# TASK DIRECTIONS:
Extract the complete data exactly as given.

*** Opening of SUPPLIED INFORMATION ***

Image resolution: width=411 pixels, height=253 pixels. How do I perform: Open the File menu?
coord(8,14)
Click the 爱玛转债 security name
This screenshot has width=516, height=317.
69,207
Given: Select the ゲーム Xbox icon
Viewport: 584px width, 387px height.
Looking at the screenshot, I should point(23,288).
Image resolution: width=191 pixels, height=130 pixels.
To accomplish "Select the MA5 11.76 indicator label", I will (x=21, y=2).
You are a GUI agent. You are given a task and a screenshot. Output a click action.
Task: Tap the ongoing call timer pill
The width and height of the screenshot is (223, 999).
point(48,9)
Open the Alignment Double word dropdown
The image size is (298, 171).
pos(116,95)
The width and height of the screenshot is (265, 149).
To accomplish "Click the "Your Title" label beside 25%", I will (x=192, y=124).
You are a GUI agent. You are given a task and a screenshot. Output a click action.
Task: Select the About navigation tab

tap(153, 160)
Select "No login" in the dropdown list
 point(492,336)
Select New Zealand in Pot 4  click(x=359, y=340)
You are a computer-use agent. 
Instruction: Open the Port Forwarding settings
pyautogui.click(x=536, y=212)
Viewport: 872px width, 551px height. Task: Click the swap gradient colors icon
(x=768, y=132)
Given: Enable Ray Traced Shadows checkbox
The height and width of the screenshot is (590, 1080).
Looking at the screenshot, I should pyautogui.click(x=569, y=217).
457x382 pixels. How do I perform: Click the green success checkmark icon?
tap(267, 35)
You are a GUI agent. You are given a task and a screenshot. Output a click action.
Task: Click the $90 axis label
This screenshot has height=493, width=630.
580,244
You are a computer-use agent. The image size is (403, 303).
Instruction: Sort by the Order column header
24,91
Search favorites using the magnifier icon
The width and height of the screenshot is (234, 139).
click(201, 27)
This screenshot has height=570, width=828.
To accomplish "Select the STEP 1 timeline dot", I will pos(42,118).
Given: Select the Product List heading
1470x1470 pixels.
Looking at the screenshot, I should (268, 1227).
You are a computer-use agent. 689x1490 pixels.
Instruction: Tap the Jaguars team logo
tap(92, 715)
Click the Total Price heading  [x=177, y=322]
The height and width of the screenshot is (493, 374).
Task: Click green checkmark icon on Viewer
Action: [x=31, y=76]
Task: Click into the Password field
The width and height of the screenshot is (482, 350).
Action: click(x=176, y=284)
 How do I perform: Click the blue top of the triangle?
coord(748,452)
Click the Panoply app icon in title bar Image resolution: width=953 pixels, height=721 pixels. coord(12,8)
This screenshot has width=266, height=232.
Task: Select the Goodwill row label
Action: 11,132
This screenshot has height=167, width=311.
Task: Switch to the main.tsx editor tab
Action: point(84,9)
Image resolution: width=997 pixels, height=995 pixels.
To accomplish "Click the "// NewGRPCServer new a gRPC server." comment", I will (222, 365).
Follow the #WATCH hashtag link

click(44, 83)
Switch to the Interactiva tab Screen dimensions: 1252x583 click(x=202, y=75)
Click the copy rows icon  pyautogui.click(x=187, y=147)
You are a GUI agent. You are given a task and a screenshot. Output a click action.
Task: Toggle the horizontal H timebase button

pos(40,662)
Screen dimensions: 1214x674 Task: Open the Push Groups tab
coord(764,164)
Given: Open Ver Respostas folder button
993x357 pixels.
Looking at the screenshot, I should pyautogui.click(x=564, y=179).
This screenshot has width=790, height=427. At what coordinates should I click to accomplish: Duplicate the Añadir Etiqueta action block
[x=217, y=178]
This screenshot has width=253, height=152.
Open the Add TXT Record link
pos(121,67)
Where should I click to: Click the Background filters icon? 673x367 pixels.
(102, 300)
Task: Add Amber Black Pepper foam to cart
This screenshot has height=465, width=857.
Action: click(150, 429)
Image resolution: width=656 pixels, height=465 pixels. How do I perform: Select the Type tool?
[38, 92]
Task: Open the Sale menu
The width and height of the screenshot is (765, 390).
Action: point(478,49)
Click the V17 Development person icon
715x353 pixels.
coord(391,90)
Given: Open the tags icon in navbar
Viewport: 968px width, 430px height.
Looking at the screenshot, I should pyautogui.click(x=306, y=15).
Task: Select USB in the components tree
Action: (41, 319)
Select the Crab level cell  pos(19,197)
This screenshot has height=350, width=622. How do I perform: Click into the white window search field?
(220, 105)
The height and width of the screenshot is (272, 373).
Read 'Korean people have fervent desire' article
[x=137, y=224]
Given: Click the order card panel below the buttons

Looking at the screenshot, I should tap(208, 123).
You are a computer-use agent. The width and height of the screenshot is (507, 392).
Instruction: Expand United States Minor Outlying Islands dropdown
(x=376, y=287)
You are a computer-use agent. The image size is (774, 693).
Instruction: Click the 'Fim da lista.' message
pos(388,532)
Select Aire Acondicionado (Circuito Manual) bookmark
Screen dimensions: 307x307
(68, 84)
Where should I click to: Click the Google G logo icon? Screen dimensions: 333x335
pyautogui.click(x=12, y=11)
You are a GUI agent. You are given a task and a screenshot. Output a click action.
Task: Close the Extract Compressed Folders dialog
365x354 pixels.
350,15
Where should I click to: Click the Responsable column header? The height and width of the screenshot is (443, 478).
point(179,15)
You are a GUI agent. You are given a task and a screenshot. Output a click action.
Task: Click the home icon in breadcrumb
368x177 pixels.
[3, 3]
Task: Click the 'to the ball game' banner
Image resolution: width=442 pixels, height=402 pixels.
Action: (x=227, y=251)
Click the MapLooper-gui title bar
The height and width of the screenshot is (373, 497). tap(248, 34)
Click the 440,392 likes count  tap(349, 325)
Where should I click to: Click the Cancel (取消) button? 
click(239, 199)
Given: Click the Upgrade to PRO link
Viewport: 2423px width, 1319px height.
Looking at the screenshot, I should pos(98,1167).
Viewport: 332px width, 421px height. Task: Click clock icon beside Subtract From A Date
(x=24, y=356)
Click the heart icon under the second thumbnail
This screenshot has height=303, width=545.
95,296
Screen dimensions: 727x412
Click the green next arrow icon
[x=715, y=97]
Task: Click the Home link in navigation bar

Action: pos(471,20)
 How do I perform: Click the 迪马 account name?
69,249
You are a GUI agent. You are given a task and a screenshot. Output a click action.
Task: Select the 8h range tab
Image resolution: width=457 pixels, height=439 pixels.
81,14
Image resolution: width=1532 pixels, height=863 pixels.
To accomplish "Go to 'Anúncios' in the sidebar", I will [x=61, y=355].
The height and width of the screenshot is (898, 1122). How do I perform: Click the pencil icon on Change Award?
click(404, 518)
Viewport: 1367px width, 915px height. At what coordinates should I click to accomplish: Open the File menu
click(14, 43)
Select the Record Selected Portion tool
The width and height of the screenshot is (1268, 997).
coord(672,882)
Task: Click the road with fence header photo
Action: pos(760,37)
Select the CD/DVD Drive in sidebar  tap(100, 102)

*** Close of SUPPLIED INFORMATION ***

# SOLUTION BELOW:
Image resolution: width=411 pixels, height=253 pixels. How do I perform: Open the File menu?
coord(8,14)
Click the 爱玛转债 security name
This screenshot has width=516, height=317.
69,207
Given: Select the ゲーム Xbox icon
Viewport: 584px width, 387px height.
Looking at the screenshot, I should point(23,288).
Image resolution: width=191 pixels, height=130 pixels.
To accomplish "Select the MA5 11.76 indicator label", I will (x=21, y=2).
You are a GUI agent. You are given a task and a screenshot. Output a click action.
Task: Tap the ongoing call timer pill
The width and height of the screenshot is (223, 999).
point(48,9)
Open the Alignment Double word dropdown
The image size is (298, 171).
pos(116,95)
The width and height of the screenshot is (265, 149).
To accomplish "Click the "Your Title" label beside 25%", I will (x=192, y=124).
You are a GUI agent. You are given a task and a screenshot. Output a click action.
Task: Select the About navigation tab

tap(153, 160)
Select "No login" in the dropdown list
 point(492,336)
Select New Zealand in Pot 4  click(x=359, y=340)
You are a computer-use agent. 
Instruction: Open the Port Forwarding settings
pyautogui.click(x=536, y=212)
Viewport: 872px width, 551px height. Task: Click the swap gradient colors icon
(x=768, y=132)
Given: Enable Ray Traced Shadows checkbox
The height and width of the screenshot is (590, 1080).
Looking at the screenshot, I should pyautogui.click(x=569, y=217).
457x382 pixels. How do I perform: Click the green success checkmark icon?
tap(267, 35)
You are a GUI agent. You are given a task and a screenshot. Output a click action.
Task: Click the $90 axis label
This screenshot has height=493, width=630.
580,244
You are a computer-use agent. The image size is (403, 303).
Instruction: Sort by the Order column header
24,91
Search favorites using the magnifier icon
The width and height of the screenshot is (234, 139).
click(201, 27)
This screenshot has height=570, width=828.
To accomplish "Select the STEP 1 timeline dot", I will pos(42,118).
Given: Select the Product List heading
1470x1470 pixels.
Looking at the screenshot, I should (268, 1227).
You are a computer-use agent. 689x1490 pixels.
Instruction: Tap the Jaguars team logo
tap(92, 715)
Click the Total Price heading  [x=177, y=322]
The height and width of the screenshot is (493, 374).
Task: Click green checkmark icon on Viewer
Action: [x=31, y=76]
Task: Click into the Password field
The width and height of the screenshot is (482, 350).
Action: click(x=176, y=284)
 How do I perform: Click the blue top of the triangle?
coord(748,452)
Click the Panoply app icon in title bar Image resolution: width=953 pixels, height=721 pixels. coord(12,8)
This screenshot has width=266, height=232.
Task: Select the Goodwill row label
Action: 11,132
This screenshot has height=167, width=311.
Task: Switch to the main.tsx editor tab
Action: point(84,9)
Image resolution: width=997 pixels, height=995 pixels.
To accomplish "Click the "// NewGRPCServer new a gRPC server." comment", I will (222, 365).
Follow the #WATCH hashtag link

click(44, 83)
Switch to the Interactiva tab Screen dimensions: 1252x583 click(x=202, y=75)
Click the copy rows icon  pyautogui.click(x=187, y=147)
You are a GUI agent. You are given a task and a screenshot. Output a click action.
Task: Toggle the horizontal H timebase button

pos(40,662)
Screen dimensions: 1214x674 Task: Open the Push Groups tab
coord(764,164)
Given: Open Ver Respostas folder button
993x357 pixels.
Looking at the screenshot, I should pyautogui.click(x=564, y=179).
This screenshot has width=790, height=427. At what coordinates should I click to accomplish: Duplicate the Añadir Etiqueta action block
[x=217, y=178]
This screenshot has width=253, height=152.
Open the Add TXT Record link
pos(121,67)
Where should I click to: Click the Background filters icon? 673x367 pixels.
(102, 300)
Task: Add Amber Black Pepper foam to cart
This screenshot has height=465, width=857.
Action: click(150, 429)
Image resolution: width=656 pixels, height=465 pixels. How do I perform: Select the Type tool?
[38, 92]
Task: Open the Sale menu
The width and height of the screenshot is (765, 390).
Action: point(478,49)
Click the V17 Development person icon
715x353 pixels.
coord(391,90)
Given: Open the tags icon in navbar
Viewport: 968px width, 430px height.
Looking at the screenshot, I should pyautogui.click(x=306, y=15).
Task: Select USB in the components tree
Action: (41, 319)
Select the Crab level cell  pos(19,197)
This screenshot has height=350, width=622. How do I perform: Click into the white window search field?
(220, 105)
The height and width of the screenshot is (272, 373).
Read 'Korean people have fervent desire' article
[x=137, y=224]
Given: Click the order card panel below the buttons

Looking at the screenshot, I should tap(208, 123).
You are a computer-use agent. The width and height of the screenshot is (507, 392).
Instruction: Expand United States Minor Outlying Islands dropdown
(x=376, y=287)
You are a computer-use agent. The image size is (774, 693).
Instruction: Click the 'Fim da lista.' message
pos(388,532)
Select Aire Acondicionado (Circuito Manual) bookmark
Screen dimensions: 307x307
(68, 84)
Where should I click to: Click the Google G logo icon? Screen dimensions: 333x335
pyautogui.click(x=12, y=11)
You are a GUI agent. You are given a task and a screenshot. Output a click action.
Task: Close the Extract Compressed Folders dialog
365x354 pixels.
350,15
Where should I click to: Click the Responsable column header? The height and width of the screenshot is (443, 478).
point(179,15)
You are a GUI agent. You are given a task and a screenshot. Output a click action.
Task: Click the home icon in breadcrumb
368x177 pixels.
[3, 3]
Task: Click the 'to the ball game' banner
Image resolution: width=442 pixels, height=402 pixels.
Action: (x=227, y=251)
Click the MapLooper-gui title bar
The height and width of the screenshot is (373, 497). tap(248, 34)
Click the 440,392 likes count  tap(349, 325)
Where should I click to: Click the Cancel (取消) button? 
click(239, 199)
Given: Click the Upgrade to PRO link
Viewport: 2423px width, 1319px height.
Looking at the screenshot, I should pos(98,1167).
Viewport: 332px width, 421px height. Task: Click clock icon beside Subtract From A Date
(x=24, y=356)
Click the heart icon under the second thumbnail
This screenshot has height=303, width=545.
95,296
Screen dimensions: 727x412
Click the green next arrow icon
[x=715, y=97]
Task: Click the Home link in navigation bar

Action: pos(471,20)
 How do I perform: Click the 迪马 account name?
69,249
You are a GUI agent. You are given a task and a screenshot. Output a click action.
Task: Select the 8h range tab
Image resolution: width=457 pixels, height=439 pixels.
81,14
Image resolution: width=1532 pixels, height=863 pixels.
To accomplish "Go to 'Anúncios' in the sidebar", I will [x=61, y=355].
The height and width of the screenshot is (898, 1122). How do I perform: Click the pencil icon on Change Award?
click(404, 518)
Viewport: 1367px width, 915px height. At what coordinates should I click to accomplish: Open the File menu
click(14, 43)
Select the Record Selected Portion tool
The width and height of the screenshot is (1268, 997).
coord(672,882)
Task: Click the road with fence header photo
Action: pos(760,37)
Select the CD/DVD Drive in sidebar  tap(100, 102)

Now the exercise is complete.